## DOCUMENT SEGMENT
■ ■ ■ ■ ■ ■ ■

Robson, an anxious and retiring man in private life, had always suffered badly from stage fright, and drank heavily to overcome it. In the summer of 1861 his memory began to fail him, and he did not perform for a month. He later returned to the Olympic and was received by his audience with great warmth, but by then he was suffering blackouts and though he sometimes rallied, by late 1862 he could no longer be relied on. He last appeared at the Olympic on 4 April 1862. Despite his undertaking a long provincial tour, Robson's steep decline was evident.
In 1863 Robson appeared with his son Frederick jnr at the Queen's Theatre, Dublin. They were both billed in Boots at the Swan on 4 July.

Robson returned to London seriously ill and died at his home at 19 Ampthill Square on 12 August 1864, of kidney and heart disease. Obituaries in the newspapers were affectionate: his funeral was attended by the entire staff of the Olympic, and the theatre was closed that day as a mark of respect. Robson was buried at Norwood Cemetery, but by 1971 his memorial had disintegrated, and the exact position of his grave is now not known.

■ ■ ■ ■ ■ ■ ■

## ACTIVITY LIST
(a) In the passage on Robson's final years, where was Robson buried?
(b) Write the next part of the passage on Robson's final years, following on from its last sentence.

## ENTRIES SHOWN
■ ■ ■ ■ ■ ■ ■

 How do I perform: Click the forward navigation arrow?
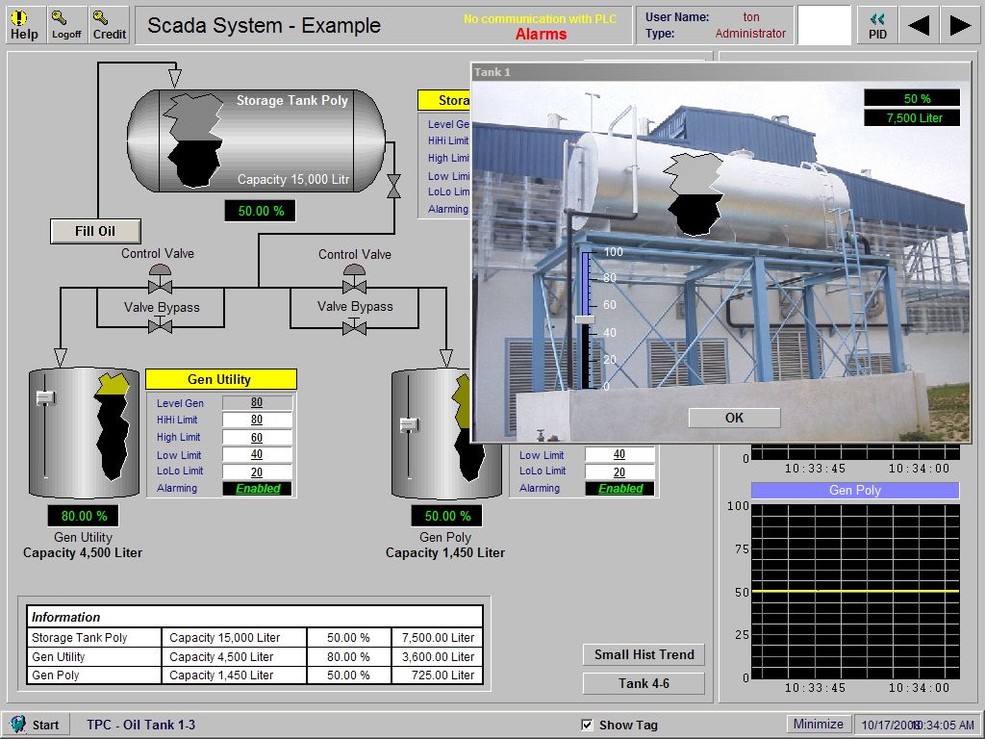958,25
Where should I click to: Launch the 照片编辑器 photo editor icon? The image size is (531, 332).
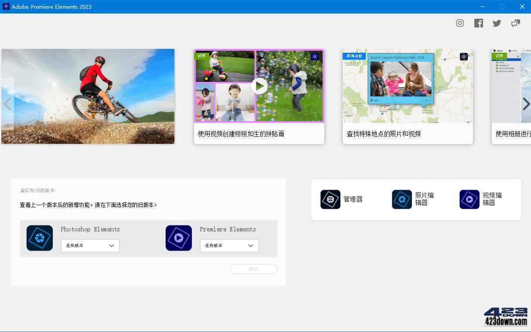click(402, 200)

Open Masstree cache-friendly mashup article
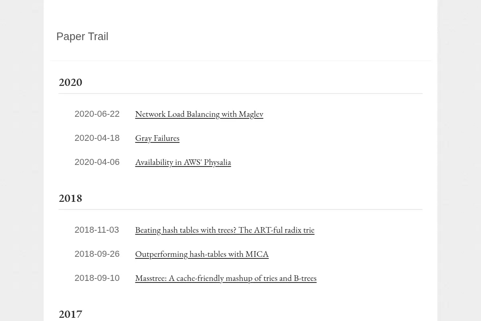(x=226, y=278)
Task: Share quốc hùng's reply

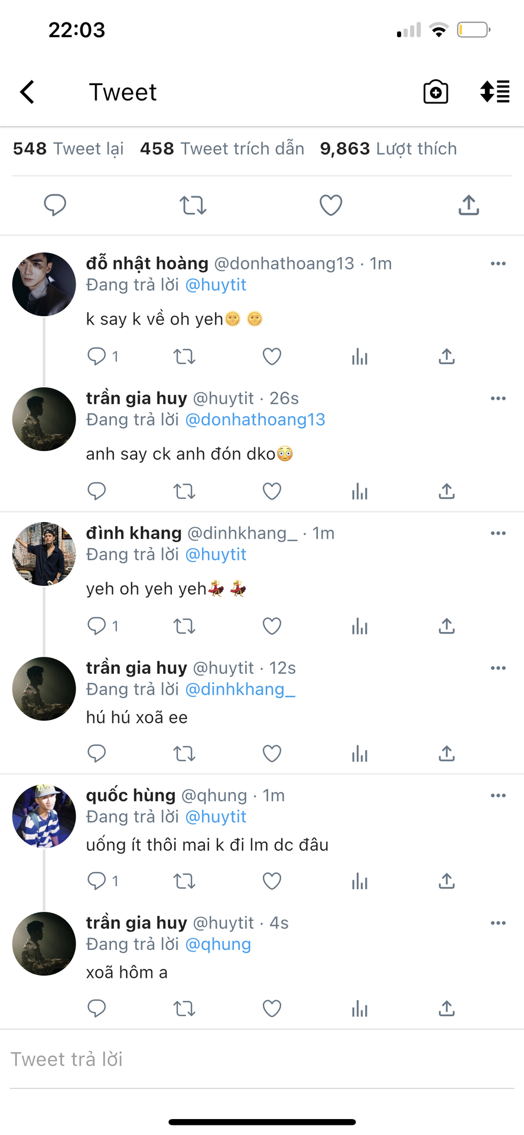Action: coord(447,881)
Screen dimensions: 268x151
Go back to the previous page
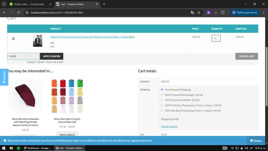pos(5,13)
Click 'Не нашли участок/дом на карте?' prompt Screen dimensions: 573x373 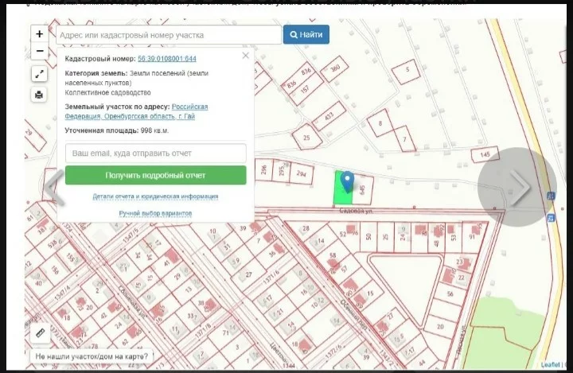pyautogui.click(x=92, y=358)
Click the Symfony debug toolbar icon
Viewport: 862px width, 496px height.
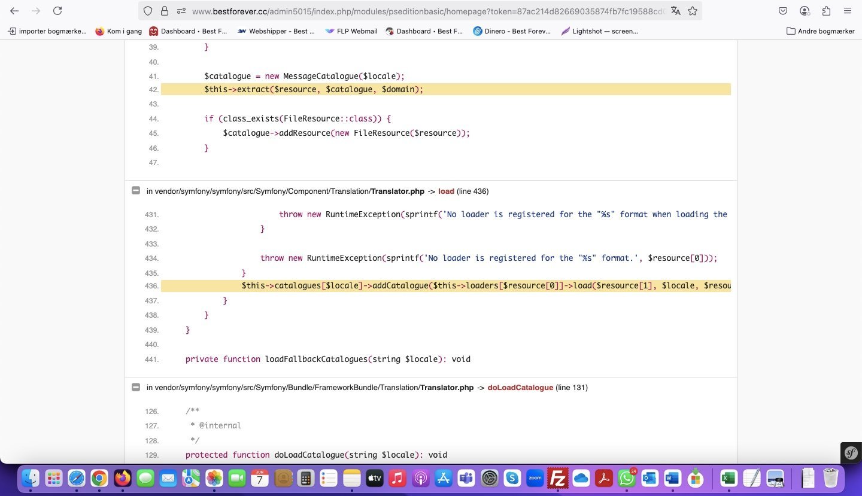851,453
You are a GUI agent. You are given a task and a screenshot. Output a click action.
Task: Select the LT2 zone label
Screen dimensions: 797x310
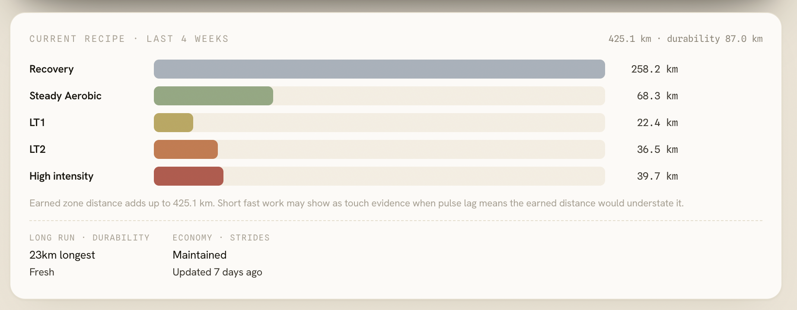click(x=38, y=149)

■ ■ ■ ■ ■ ■ ■

## RESULTS BY TASK
(a) Norwood Cemetery.

(b)
==Personal life==
In 1842 Robson married Rosetta Frances May, by whom he had a son, Frederick Henry Robson (1843–1919) also an actor and a daughter, Frances (1846). His early career was characterised by low earnings and long absences however, and his marriage came under strain. Some time after the birth of their second child in 1846 the couple appear to have separated, as Rosetta and the two children did not accompany Robson when he went to Ireland. But the family seems not to have been entirely estranged: young Frederick later recalled visiting his grandmother while his father was in Ireland, and once he achieved success at the Olympic Robson brought both children, although not his wife, to live with him. While separated both Robson and his wife seem to have formed other attachments: early in 1861 the actor was living at 19 Ampthill Square with a Mrs Sarah Emma Manly, who appears on the census return as 'Mrs Robson'. Very shortly after this however Mrs Manly departed and Rosetta Robson returned, as a result of efforts by the eldest son, Frederick, to reconcile his parents. Rosetta remained with Robson thereafter until his death.

Some year or so after Rosetta returned she brought a boy about eight, referred to as her nephew Edwin May, to live at the family home. In 1879 she declared that he was her legitimate son by her husband, stating that Robson had visited her at times during their separation and on one of these occasions Edwin was conceived, although his birth had not been registered. Testimony of other witnesses however suggests Robson did not accept paternity.

Robson's mother, Margaret Brownbill, survived her son by fifteen years. Like his children she too had adopted his stage name, and when she died her death was registered as that of 'Margaret Robson'. She was buried beside him at Norwood cemetery.